The Edward Jenner Medal was originally established in 1896 by the Epidemiological Society of London (1850–1907) to commemorate the centenary of Edward Jenner's discovery of a means of smallpox vaccination. It is awarded periodically by the RSM to individuals who have undertaken distinguished work in epidemiological research.

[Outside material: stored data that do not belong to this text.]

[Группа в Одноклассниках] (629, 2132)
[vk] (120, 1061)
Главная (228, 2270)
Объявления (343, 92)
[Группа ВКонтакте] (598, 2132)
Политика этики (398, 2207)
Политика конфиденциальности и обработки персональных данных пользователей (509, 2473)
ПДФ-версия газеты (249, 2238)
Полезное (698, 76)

In 1912 the medal was awarded to Robert Daniel Lawrence, in 1925 to Sydney Copeman, and in 1981 to Richard Doll.

=== Ellison-Cliffe ===

The annual Ellison-Cliffe Travelling Fellowship of £15,000 is open to Fellows of the Royal Society of Medicine working in the UK or Ireland who are of specialist registrar or lecturer grade or equivalent or who are consultants within three years of their first consultant appointment. The Society hosts the annual Ellison-Cliffe Lecture concerning the advancement of medicine, along with the associated award of a medal.

=== Norah Schuster prize ===
The History of Medicine Society's Norah Schuster prize is awarded annually to one or more essays in the history of medicine.

== Journal of the Royal Society of Medicine ==

The Journal of the Royal Society of Medicine is published by SAGE Publishing, and is editorially independent from the Royal Society of Medicine.